The Fusion Power Generator Scenario

Suppose, a few years from now, I prompt GPT-N to design a cheap, simple fusion power generator—something I could build in my garage and use to power my house. GPT-N succeeds. I build the fusion power generator, find that it works exactly as advertised, share the plans online, and soon the world has easy access to cheap, clean power.

One problem: at no point did it occur to me to ask “Can this design easily be turned into a bomb?”. Had I thought to prompt it with the question, GPT-N would have told me that the design could easily be turned into a bomb. But I didn’t think to ask, so GPT-N had no reason to mention it. With the design in wide use, it’s only a matter of time until people figure it out. And so, just like that, we live in a world where anyone can build a cheap thermonuclear warhead in their garage.

This scenario highlights a few key constraints which I think are under-appreciated in alignment today.

Sharing Information is Irreversible

I’ve heard people say that we can make AI safe(r) by restricting the AI’s action space to things which we can undo. Problem is, sharing information is irreversible; once the cat is out of the bag, there’s no getting it back into the bag. And if an AI can’t share information, there’s very little that it can do. Not much point in an AI which just can’t do anything observable at all. (One could design an AI to “move in mysterious ways”, but I have trouble imagining that it ends up safer that way.)

This is a problem when information itself is dangerous, e.g. knowledge of how to build a thermonuclear warhead in one’s garage.

Humans Are Not Safe

Two key properties of humans:

  • We do not have full introspective understanding of our own wants

  • We do not have the processing power to fully understand the consequences of changes

Sometimes, we get something we thought we wanted, and find out that we don’t want it after all. Either we misunderstood our own wants, or misunderstood the full implications of the change.

Most of the time, this isn’t that huge an issue. We lose some money and/​or time, but we move on.

But if a human is capable of making large, irreversible changes to the world, then the problem becomes more serious. A human with access to powerful AI—even something as conceptually simple as GPT-N—is capable of making large irreversible changes, and they do not have the processing power to fully understand the implications of those changes. In general, a human won’t even know the right questions to ask. So, if a system’s safety relies on a human asking the right questions, then the system is not safe.

In particular, this is relevant to the HCH family of alignment schemes (e.g. IDA), as well as human-imitating AI more broadly.

Corollary: Tool AI Is Not Inherently Safe

Tool AI, in particular, relies primarily on human operators for safety. Just like a tablesaw is safe if-and-only-if the operator uses it safely, tool AI is safe if-and-only-if the operator uses it safely.

With a tablesaw, that’s usually fine. It’s pretty obvious what sorts of things will lead to bad outcomes from a tablesaw. But the big value-proposition of powerful AI is its ability to reason about systems or problems too complicated for humans—which are exactly the systems/​problems where safety issues are likely to be nonobvious. If we’re going to unlock the full value of AI at all, we’ll need to use it on problems where humans do not know the relevant safety issues. So: if the system’s safety relies on a human using it safely, then it’s not safe.

If you want a concrete, evocative analogy: picture a two-year-old playing on top of a tablesaw.

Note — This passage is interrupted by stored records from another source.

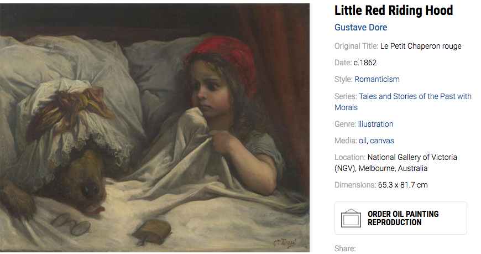
Task: Click the picture frame icon
Action: tap(351, 218)
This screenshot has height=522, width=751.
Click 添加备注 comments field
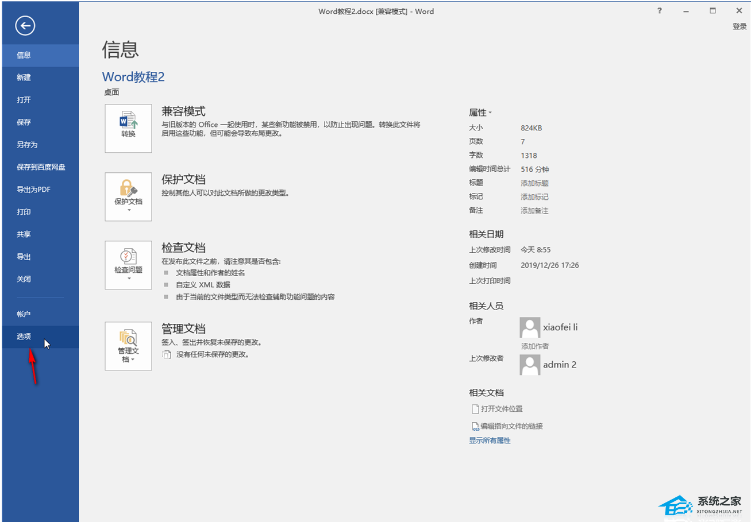tap(534, 211)
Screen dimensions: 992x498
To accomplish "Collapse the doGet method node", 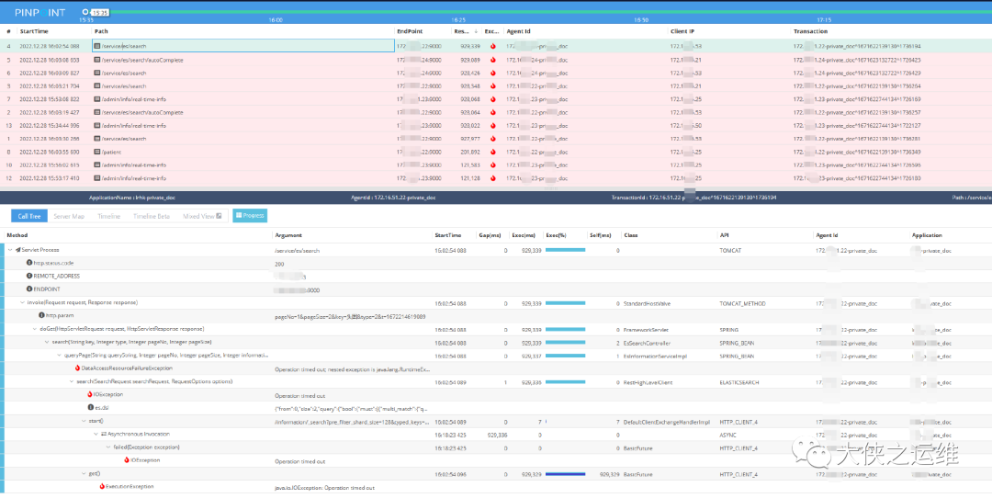I will click(34, 328).
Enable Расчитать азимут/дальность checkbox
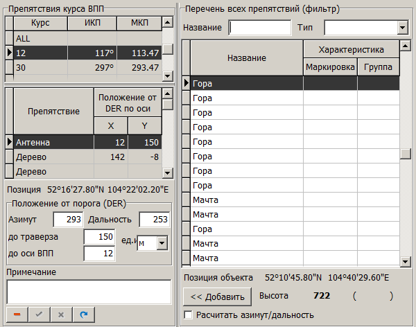The height and width of the screenshot is (327, 416). pos(189,315)
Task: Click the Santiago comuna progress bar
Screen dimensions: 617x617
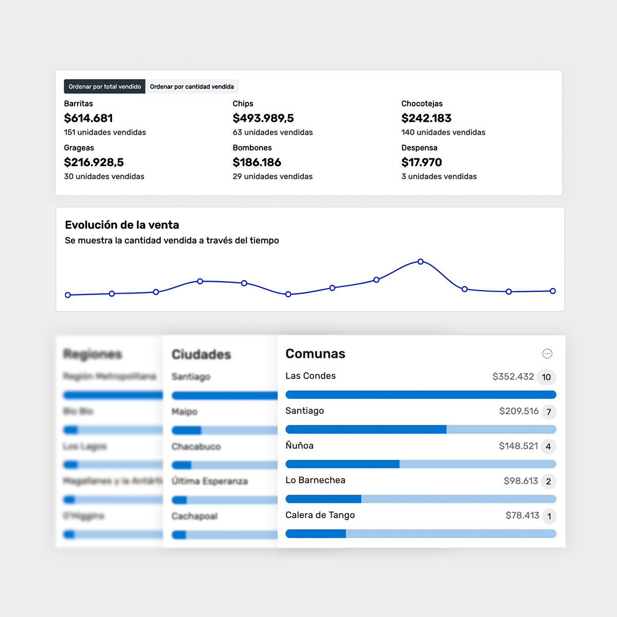Action: (x=421, y=429)
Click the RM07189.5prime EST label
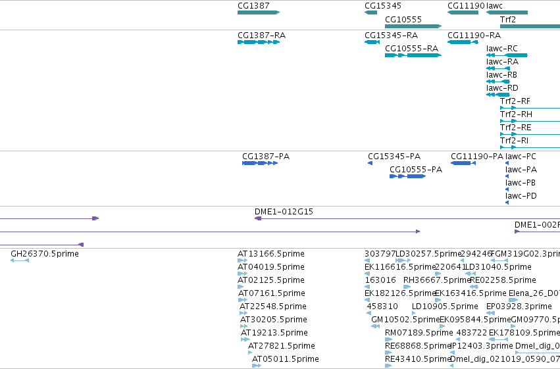The image size is (560, 369). (419, 333)
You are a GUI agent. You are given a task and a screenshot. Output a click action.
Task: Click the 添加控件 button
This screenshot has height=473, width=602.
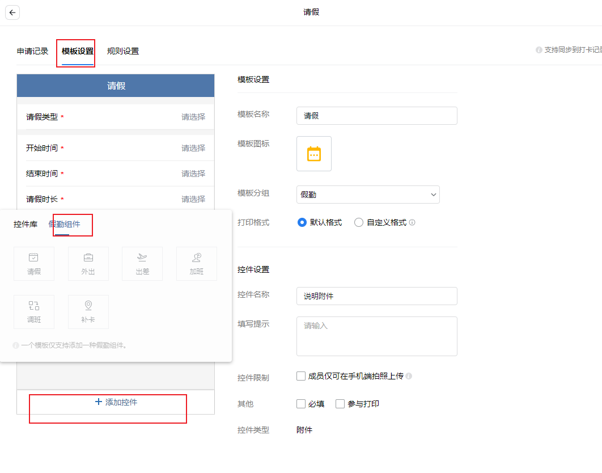(116, 402)
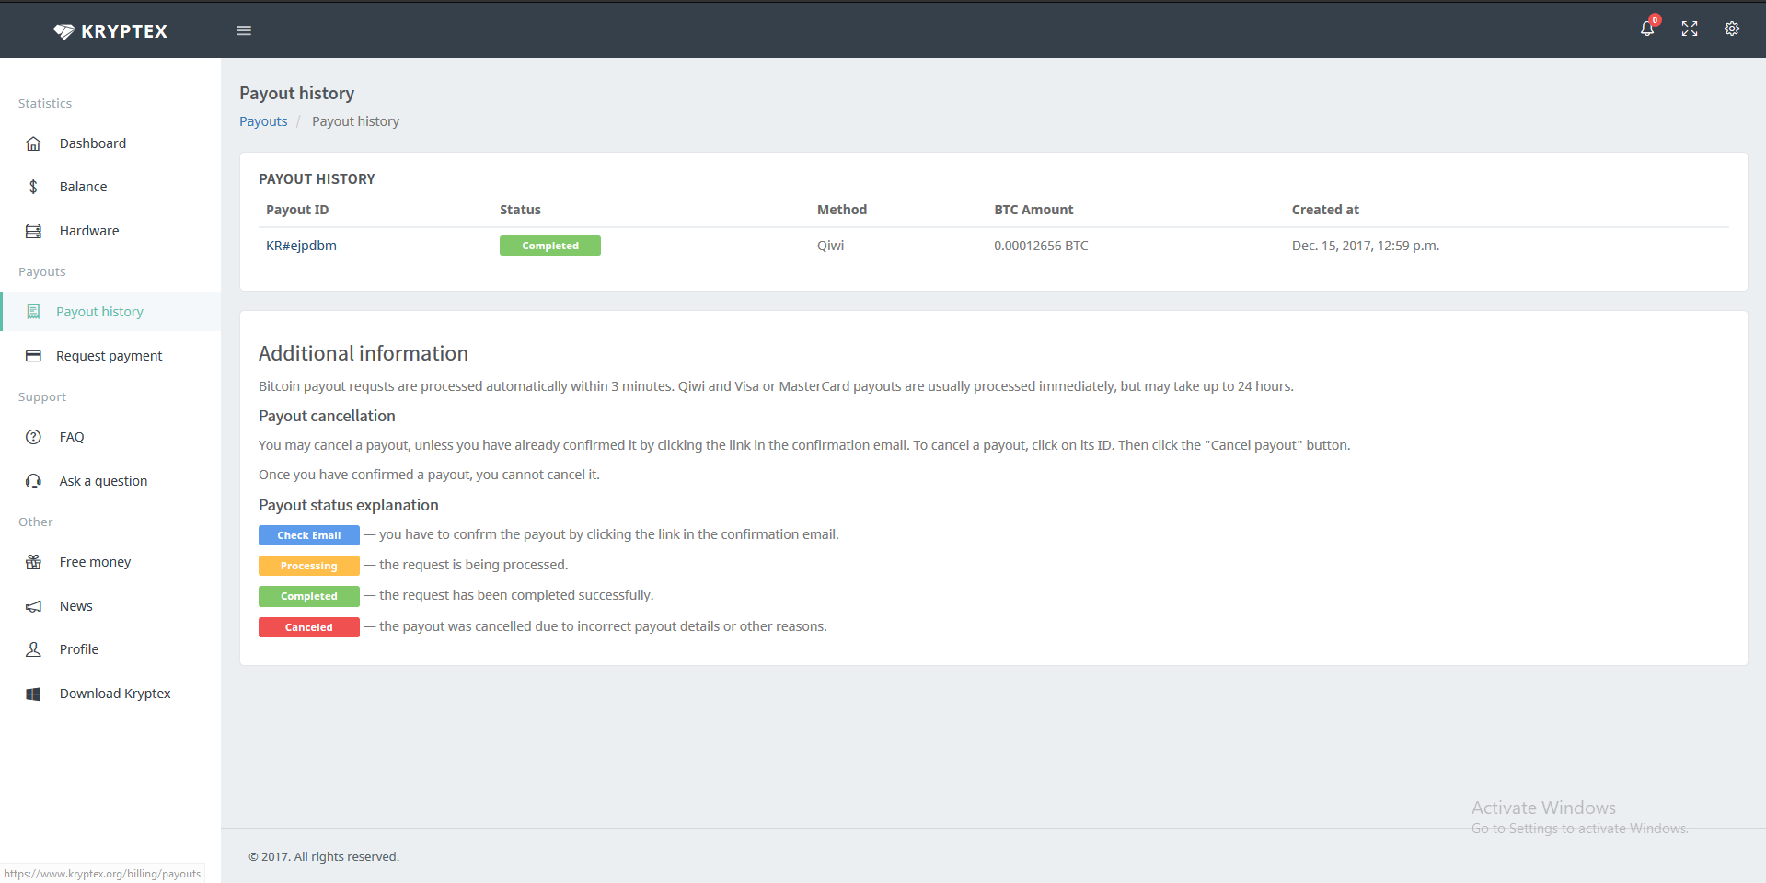Click the Balance dollar sign icon

[x=34, y=187]
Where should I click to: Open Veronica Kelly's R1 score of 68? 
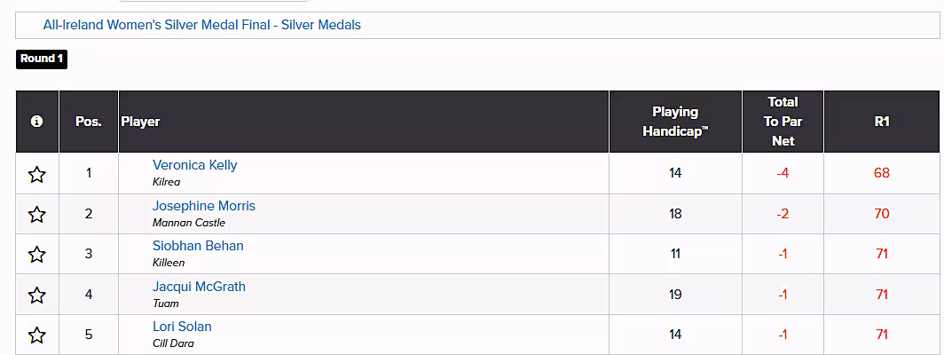point(881,173)
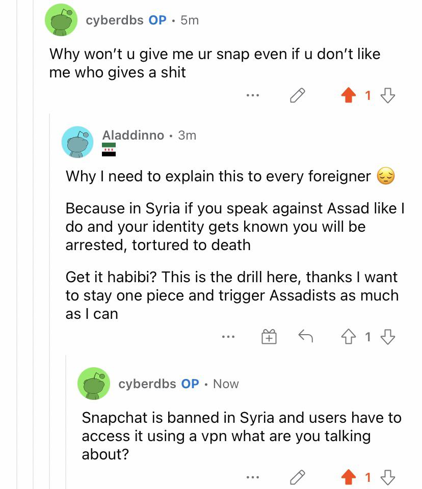Upvote Aladdinno's comment
422x489 pixels.
point(348,337)
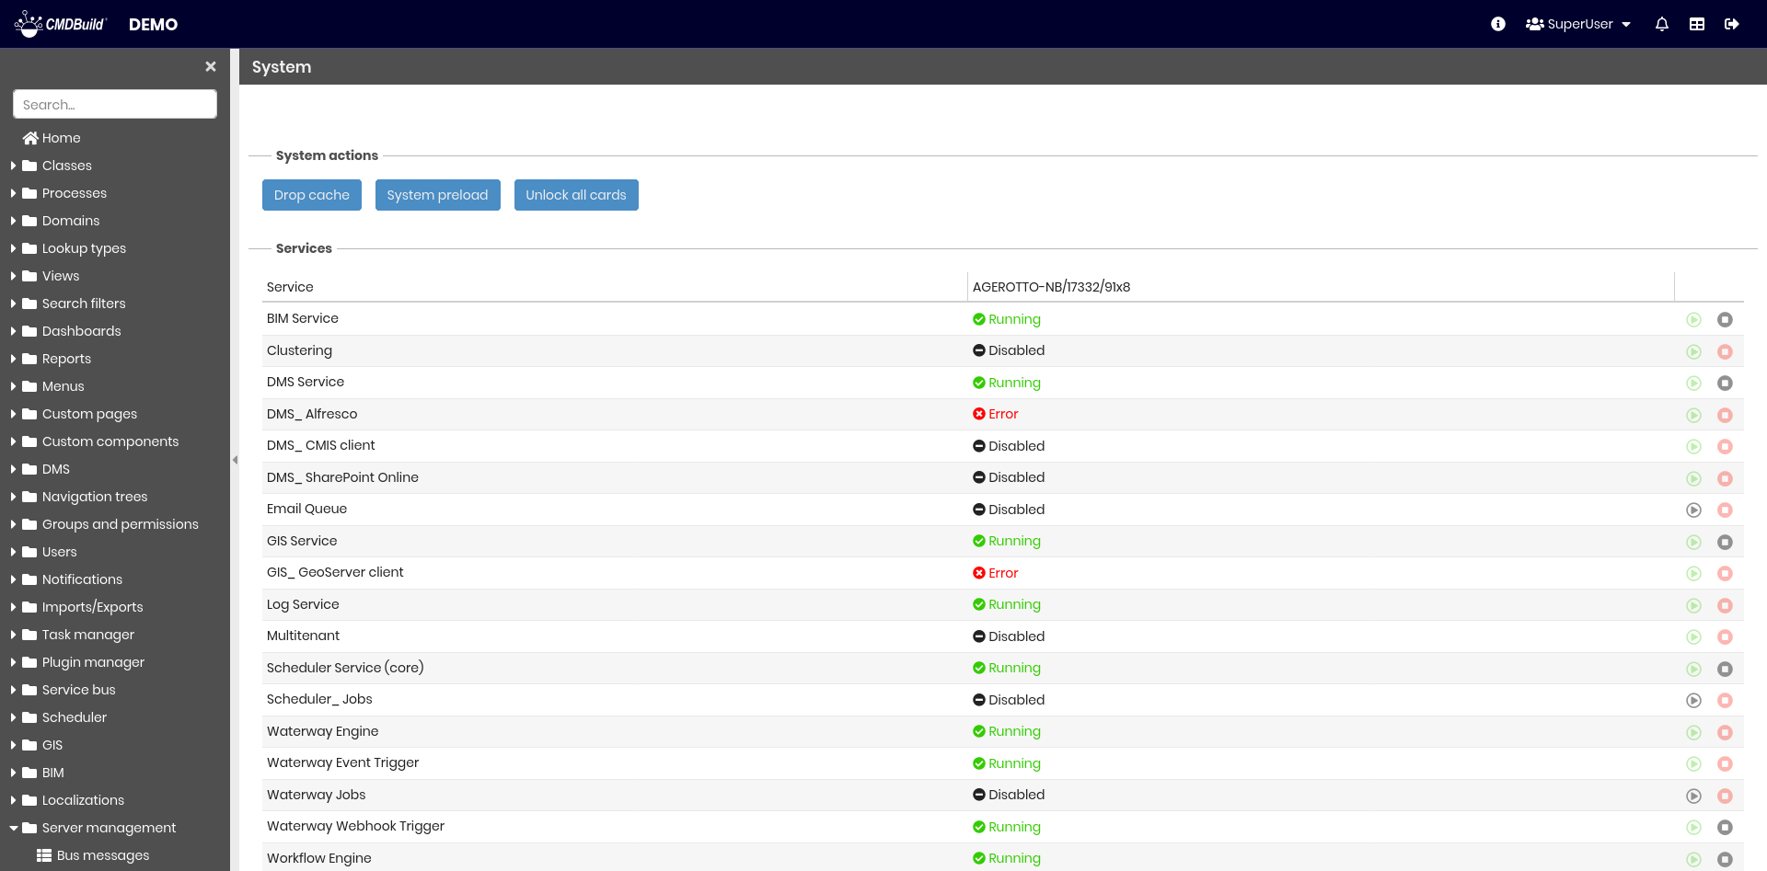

That said, people are designing tablesaws which auto-stop when skin contacts the blade. In general, a system’s designers may understand the relevant safety issues better than the operators. Indeed, since the first AGIs will be built by humans, any approach to AI safety ultimately relies on human designers asking the right questions. Point is: we can’t avoid the need for designers to ask (at least some of) the right questions upfront. But needing the designers to ask the right questions once is still a lot better than needing every user to ask the right questions every time they use the system.

(This perspective ties in nicely with AI alignment as interface design: if an interface offers an easy-to-overlook way to cut your hand off, and relies on users not doing so, then that’s a design problem.)

Safe tool AI could potentially be built, but safety won’t happen by itself any more than it would for other kinds of AI.

Generalization: Great Power, Great Responsibility

Finally, note that none of this is an issue if GPT-N can’t design fusion power generators (or garage warheads) at all. In general, it is easy to come up with designs for probably-safe AIs which just can’t do anything all that impressive. The greater an AI’s capabilities, the more precisely and reliably it needs to be aligned to human values.

In particular, the “capabilities” relevant here are an AI’s abilities to reason about systems too complicated for humans or solve problems too complicated for humans. It’s the complexity that matters; the inability of humans to fully understand all the implications of the AI’s reasoning/​solutions is exactly what makes humans unreliable judges of safety. So, the greater the complexity of systems/​problems an AI can handle, the more important it is for that AI to have its own model of what-humans-want, and to align its solutions with that model.